Il problema della concorrenza estera penalizza anche le produzioni di spigole e orate, le cui quotazioni, quando sono stati progettati e attuati gli allevamenti erano molto più alte di adesso". Sulla certificazione di provenienza e di qualità si stanno muovendo in parecchi e apparentemente senza collegamenti l'uno con l'altro. La stessa Regione Marche ha approntato un progetto di legge regionale in cui sono anche previste provvidenze, oltre che per la creazione di impianti di acquacoltura, anche per "un centro di qualificazione e certificazione del prodotto fresco adriatico". Quello che manca, in realtà, è un istituto pubblico di certificazione, indicato da una norma precisa che invece non esiste ancora, e che distingua il prodotto nazionale. E, ad avviso del presidente dell'Aicp, non è agendo sui mercati ittici che si ottiene qualcosa. "Le sperimentazioni come quella di Cesenatico non portano in sé a un marchio di qualità, che deve seguire strade differenti.
Intanto, il dato di fatto è che i mercati ittici rappresentano il trenta per cento, complessivamente, del mercato totale. Anzi, direi che il mercato ittico è il posto meno indicato per la certificazione del marchio di qualità. Nella sala aste, a causa dei numerosi passaggi di mano, si perde la possibilità di qualificare la produzione. L'obiettivo da raggiungere, se si vuole fare questo indispensabile salto di qualità del marchio, è di far sì che il momento della distribuzione venga controllato dai produttori, pescatori o allevatori. E per ottenere questo, occorre anzitutto che una legge indichi chi siano i controllori e cosa debba essere messo sulle confezioni. E poi occorre una norma quadro per definire la qualità".
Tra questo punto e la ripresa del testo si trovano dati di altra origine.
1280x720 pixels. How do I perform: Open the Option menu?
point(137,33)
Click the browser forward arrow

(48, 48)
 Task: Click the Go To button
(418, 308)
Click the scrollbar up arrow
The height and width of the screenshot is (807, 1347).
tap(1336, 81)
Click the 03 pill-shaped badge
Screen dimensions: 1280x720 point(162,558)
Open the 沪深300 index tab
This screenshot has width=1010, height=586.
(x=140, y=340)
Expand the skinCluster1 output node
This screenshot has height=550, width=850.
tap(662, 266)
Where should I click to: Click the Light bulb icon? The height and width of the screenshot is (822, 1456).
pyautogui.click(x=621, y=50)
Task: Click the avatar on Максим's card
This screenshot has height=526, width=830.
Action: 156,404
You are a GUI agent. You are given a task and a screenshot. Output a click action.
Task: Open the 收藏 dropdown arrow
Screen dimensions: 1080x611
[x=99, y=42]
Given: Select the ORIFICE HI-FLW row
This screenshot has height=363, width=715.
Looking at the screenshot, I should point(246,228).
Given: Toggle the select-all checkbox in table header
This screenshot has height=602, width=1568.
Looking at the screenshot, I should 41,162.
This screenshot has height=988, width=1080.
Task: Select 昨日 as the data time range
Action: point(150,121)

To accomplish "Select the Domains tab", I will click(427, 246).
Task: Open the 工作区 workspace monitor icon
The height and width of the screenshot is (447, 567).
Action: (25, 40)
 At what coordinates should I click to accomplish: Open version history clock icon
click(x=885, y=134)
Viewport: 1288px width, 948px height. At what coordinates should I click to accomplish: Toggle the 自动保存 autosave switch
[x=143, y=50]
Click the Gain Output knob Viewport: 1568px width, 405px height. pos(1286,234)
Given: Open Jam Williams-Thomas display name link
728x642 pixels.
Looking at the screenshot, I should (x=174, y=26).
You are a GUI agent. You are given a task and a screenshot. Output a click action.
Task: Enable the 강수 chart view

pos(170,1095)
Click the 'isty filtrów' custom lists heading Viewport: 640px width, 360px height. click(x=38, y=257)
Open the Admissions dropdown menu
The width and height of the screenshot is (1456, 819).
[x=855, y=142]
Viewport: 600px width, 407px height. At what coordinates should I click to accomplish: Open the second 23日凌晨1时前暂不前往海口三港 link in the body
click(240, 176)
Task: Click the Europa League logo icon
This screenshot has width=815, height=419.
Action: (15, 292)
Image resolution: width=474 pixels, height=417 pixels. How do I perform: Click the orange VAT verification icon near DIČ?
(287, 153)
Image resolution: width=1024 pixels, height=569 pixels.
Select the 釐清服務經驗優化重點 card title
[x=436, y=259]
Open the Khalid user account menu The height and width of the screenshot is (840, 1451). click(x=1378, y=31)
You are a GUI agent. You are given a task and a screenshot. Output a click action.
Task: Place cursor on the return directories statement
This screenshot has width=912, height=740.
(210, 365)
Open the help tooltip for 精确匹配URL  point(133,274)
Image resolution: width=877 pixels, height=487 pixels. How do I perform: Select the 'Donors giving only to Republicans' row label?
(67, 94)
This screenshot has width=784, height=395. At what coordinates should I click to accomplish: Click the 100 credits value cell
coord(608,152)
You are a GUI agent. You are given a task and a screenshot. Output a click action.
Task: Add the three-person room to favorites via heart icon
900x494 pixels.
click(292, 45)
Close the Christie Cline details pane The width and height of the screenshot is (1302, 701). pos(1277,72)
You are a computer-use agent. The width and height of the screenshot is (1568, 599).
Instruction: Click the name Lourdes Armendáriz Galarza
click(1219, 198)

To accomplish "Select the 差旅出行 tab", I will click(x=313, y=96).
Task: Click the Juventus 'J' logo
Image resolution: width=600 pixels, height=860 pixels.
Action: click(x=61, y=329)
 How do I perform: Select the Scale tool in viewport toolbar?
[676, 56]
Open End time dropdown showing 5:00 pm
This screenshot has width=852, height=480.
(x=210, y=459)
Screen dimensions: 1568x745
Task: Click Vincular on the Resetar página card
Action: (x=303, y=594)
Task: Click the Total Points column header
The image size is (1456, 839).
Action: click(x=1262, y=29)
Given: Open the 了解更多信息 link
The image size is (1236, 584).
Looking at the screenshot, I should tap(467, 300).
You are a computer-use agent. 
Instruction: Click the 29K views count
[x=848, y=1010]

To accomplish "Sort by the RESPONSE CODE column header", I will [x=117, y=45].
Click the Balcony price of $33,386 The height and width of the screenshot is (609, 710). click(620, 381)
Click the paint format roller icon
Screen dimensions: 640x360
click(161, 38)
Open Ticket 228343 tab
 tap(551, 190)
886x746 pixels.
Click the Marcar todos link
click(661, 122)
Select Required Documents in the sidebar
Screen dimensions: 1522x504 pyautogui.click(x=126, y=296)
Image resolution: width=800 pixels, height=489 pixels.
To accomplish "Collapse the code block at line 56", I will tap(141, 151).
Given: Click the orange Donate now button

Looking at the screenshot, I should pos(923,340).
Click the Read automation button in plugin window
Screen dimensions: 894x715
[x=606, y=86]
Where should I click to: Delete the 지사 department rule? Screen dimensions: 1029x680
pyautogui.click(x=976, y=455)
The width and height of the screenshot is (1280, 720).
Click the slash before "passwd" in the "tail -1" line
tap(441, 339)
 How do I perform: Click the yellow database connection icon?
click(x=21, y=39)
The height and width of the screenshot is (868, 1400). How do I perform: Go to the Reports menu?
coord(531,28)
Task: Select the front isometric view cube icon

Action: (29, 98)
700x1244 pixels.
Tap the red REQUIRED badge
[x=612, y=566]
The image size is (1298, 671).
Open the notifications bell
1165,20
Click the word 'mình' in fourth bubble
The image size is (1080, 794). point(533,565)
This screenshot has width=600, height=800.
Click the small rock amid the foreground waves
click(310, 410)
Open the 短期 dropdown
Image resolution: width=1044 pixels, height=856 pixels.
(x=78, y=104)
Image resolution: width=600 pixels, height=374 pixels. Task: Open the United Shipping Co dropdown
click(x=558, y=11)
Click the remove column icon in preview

Secondo l'opinione del presidente dell'Aicp (tra l'altro le cooperative ittiche sono in fase avanzata nel processo di unificazione tra le tre centrali) occorre studiare formule di valorizzazione che consentano la migliore difesa della nostra produzione rispetto alla preoccupante concorrenza di prodotti ittici importati. Le tre centrali stanno d'altronde lavorando per costituire un consorzio unitario per la promozione e la valorizzazione commerciale del settore ittico. Per la parte che riguarda i marchi, il punto di riferimento è la legge sulle doc del vino, che può essere in qualche modo trasferita sulla produzione ittica. "Si dovrà fare riferimento a una zona di pesca determinata,
o zone di ripopolamento o impianti di acquacoltura; alla modalità di pesca; ai processi di conservazione utilizzati e alle tecniche di produzione in allevamento. Inoltre la norma dovrà indicare i criteri di riconoscimento delle denominazioni d'origine e i disciplinari di produzione che si identificano con le tecnologie e le modalità utilizzate per la "produzione" sia essa pesca che
allevamento. Sarebbe inoltre importante l'esame chimico e batteriologico delle acque in cui vivono le specie. E sarebbe altresì indispensabile un comitato di controllo per elaborare i disciplinari di produzione, il controllo dell'applicazione dei disciplinari stessi, per collaborare con gli altri organi
competenti per l'osservanza della legge, per i controlli qualitativi e per la tutela dei marchi d'origine in Italia e all'estero".
Questi i punti centrali della questione. Al di là delle divergenze sui modi, non c'è dubbio che sia ora di passare a soluzioni operative valide per l'intero settore.